* [SOURCE TEXT]:
'''

The story of Aha3D

The story of Aha3D

Hi there!

The story of Aha3D is a story of exploration of sorts. Exploration to discover how the fabric of reality gets woven, both literally and metaphorically!

(This is an informal blog post by Aakash, the Founder of Aha3D. If however you’re looking for the official “about the Company” page, please visit About Aha3D instead).

The then 3D printing scenario in India

When Aha3D came into existence, I’m talking about the year 2010, the word 3D printing had started appearing only in the pages of cutting-edge publications in the west. For India? Well. There were but a precious few people! I’ll like to mention the trailblazers. First,  Karan Chaphekar who is now running his company called kcbots. Man, was the dude ahead of his times! To the best of my knowledge, he is the first reprapper in India.

'''

* [TASK INPUTS]:

'''

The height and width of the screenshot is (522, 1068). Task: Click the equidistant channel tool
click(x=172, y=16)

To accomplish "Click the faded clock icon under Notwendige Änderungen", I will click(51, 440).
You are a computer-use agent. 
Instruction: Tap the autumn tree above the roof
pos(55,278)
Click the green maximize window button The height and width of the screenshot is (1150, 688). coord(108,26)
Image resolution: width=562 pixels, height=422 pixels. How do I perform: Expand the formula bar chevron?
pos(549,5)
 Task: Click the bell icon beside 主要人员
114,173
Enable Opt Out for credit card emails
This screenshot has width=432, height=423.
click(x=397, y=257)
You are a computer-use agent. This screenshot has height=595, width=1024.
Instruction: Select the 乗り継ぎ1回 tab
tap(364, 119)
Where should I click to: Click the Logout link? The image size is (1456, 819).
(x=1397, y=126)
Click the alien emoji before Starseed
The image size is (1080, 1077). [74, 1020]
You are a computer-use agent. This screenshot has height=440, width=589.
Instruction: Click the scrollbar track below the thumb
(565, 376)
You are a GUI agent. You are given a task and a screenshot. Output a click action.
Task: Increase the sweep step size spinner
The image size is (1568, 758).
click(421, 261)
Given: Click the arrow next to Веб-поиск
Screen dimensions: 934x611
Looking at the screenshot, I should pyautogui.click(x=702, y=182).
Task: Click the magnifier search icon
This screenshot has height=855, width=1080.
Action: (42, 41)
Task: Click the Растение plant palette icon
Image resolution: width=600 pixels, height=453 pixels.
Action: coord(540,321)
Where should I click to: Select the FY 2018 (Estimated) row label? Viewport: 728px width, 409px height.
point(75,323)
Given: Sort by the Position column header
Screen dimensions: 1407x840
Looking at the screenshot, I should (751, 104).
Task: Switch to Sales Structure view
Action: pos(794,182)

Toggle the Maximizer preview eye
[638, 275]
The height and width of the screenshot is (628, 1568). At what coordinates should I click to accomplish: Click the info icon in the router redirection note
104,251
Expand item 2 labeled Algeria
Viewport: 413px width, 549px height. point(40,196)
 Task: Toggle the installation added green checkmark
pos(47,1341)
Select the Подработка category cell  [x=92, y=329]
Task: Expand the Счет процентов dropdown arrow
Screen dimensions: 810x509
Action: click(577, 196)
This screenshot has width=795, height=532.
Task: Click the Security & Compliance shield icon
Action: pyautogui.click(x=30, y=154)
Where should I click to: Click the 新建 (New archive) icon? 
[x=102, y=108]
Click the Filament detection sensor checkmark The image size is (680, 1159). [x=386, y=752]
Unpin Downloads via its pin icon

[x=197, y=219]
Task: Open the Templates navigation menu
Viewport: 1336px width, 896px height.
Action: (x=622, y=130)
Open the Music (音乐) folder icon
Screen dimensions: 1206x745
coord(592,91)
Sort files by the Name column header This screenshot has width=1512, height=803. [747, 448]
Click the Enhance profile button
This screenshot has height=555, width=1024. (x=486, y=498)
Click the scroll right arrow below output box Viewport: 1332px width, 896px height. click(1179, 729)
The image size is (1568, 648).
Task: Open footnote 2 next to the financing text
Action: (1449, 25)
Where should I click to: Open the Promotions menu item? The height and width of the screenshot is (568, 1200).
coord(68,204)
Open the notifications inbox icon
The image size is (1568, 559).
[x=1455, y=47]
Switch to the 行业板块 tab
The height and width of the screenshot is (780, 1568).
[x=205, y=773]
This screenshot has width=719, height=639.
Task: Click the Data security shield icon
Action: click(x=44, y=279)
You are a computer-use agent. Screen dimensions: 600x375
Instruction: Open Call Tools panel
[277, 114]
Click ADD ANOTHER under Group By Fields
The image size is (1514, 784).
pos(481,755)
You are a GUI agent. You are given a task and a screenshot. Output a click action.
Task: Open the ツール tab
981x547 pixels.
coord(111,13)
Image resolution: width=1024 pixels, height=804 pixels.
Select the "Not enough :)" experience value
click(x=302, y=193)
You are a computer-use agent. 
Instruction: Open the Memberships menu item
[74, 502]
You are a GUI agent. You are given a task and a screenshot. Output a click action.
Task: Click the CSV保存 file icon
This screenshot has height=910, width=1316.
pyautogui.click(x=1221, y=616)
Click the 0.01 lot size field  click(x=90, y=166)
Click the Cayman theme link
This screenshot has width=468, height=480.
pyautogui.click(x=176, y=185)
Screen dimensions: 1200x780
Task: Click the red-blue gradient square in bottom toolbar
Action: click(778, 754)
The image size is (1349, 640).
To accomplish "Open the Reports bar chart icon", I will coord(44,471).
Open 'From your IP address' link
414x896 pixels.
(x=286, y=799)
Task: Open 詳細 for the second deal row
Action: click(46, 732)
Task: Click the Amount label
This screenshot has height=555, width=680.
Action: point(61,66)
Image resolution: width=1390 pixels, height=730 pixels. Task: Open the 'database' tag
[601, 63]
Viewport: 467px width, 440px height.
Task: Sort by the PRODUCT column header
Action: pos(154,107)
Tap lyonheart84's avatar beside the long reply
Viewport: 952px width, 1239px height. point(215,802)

'''

* [WHAT IS ASKED]:
A - Rewrite the part of the listing that opens with the line containing "Unpin Downloads via its pin icon" and closes with the line containing "Click the 0.01" as a JSON list of strings, one string per line, leaving out blank lines.
B - Extend the blog post on the story of Aha3D, carrying on from its last sentence.

* [EXERCISE ANSWERS]:
A -
[
  "Unpin Downloads via its pin icon",
  "[x=197, y=219]",
  "Task: Open the Templates navigation menu",
  "Viewport: 1336px width, 896px height.",
  "Action: (x=622, y=130)",
  "Open the Music (音乐) folder icon",
  "Screen dimensions: 1206x745",
  "coord(592,91)",
  "Sort files by the Name column header This screenshot has width=1512, height=803. [747, 448]",
  "Click the Enhance profile button",
  "This screenshot has height=555, width=1024. (x=486, y=498)",
  "Click the scroll right arrow below output box Viewport: 1332px width, 896px height. click(1179, 729)",
  "The image size is (1568, 648).",
  "Task: Open footnote 2 next to the financing text",
  "Action: (1449, 25)",
  "Where should I click to: Open the Promotions menu item? The height and width of the screenshot is (568, 1200).",
  "coord(68,204)",
  "Open the notifications inbox icon",
  "The image size is (1568, 559).",
  "[x=1455, y=47]",
  "Switch to the 行业板块 tab",
  "The height and width of the screenshot is (780, 1568).",
  "[x=205, y=773]",
  "This screenshot has width=719, height=639.",
  "Task: Click the Data security shield icon",
  "Action: click(x=44, y=279)",
  "You are a computer-use agent. Screen dimensions: 600x375",
  "Instruction: Open Call Tools panel",
  "[277, 114]",
  "Click ADD ANOTHER under Group By Fields",
  "The image size is (1514, 784).",
  "pos(481,755)",
  "You are a GUI agent. You are given a task and a screenshot. Output a click action.",
  "Task: Open the ツール tab",
  "981x547 pixels.",
  "coord(111,13)",
  "Image resolution: width=1024 pixels, height=804 pixels.",
  "Select the \"Not enough :)\" experience value",
  "click(x=302, y=193)",
  "You are a computer-use agent. ",
  "Instruction: Open the Memberships menu item",
  "[74, 502]",
  "You are a GUI agent. You are given a task and a screenshot. Output a click action.",
  "Task: Click the CSV保存 file icon",
  "This screenshot has height=910, width=1316.",
  "pyautogui.click(x=1221, y=616)",
  "Click the 0.01 lot size field  click(x=90, y=166)"
]

B -
A writeup of how 3D printing scenario evolved in India will be incomplete without mention of Rohit Asil and Vijay Raghav Varda. These young engineering graduates were among the first people to evolve the technology and supply chain, with their company Fraktal Works and their low-cost Julia 3D printer. Raja Sekhar and Prudhvi Reddy of Think3D and Jyothish Kumar with AMSI also command a special mention, who created the Indian 3D printing ecosystem in their own ways since the early days.

Since then, there have been many, many (and then many, many) 3D printing startups, that came, and some who shut shop, but essentially, the guys mentioned above are the movers. The guys who did the hard work and worked through it all in the pre-3D printing days.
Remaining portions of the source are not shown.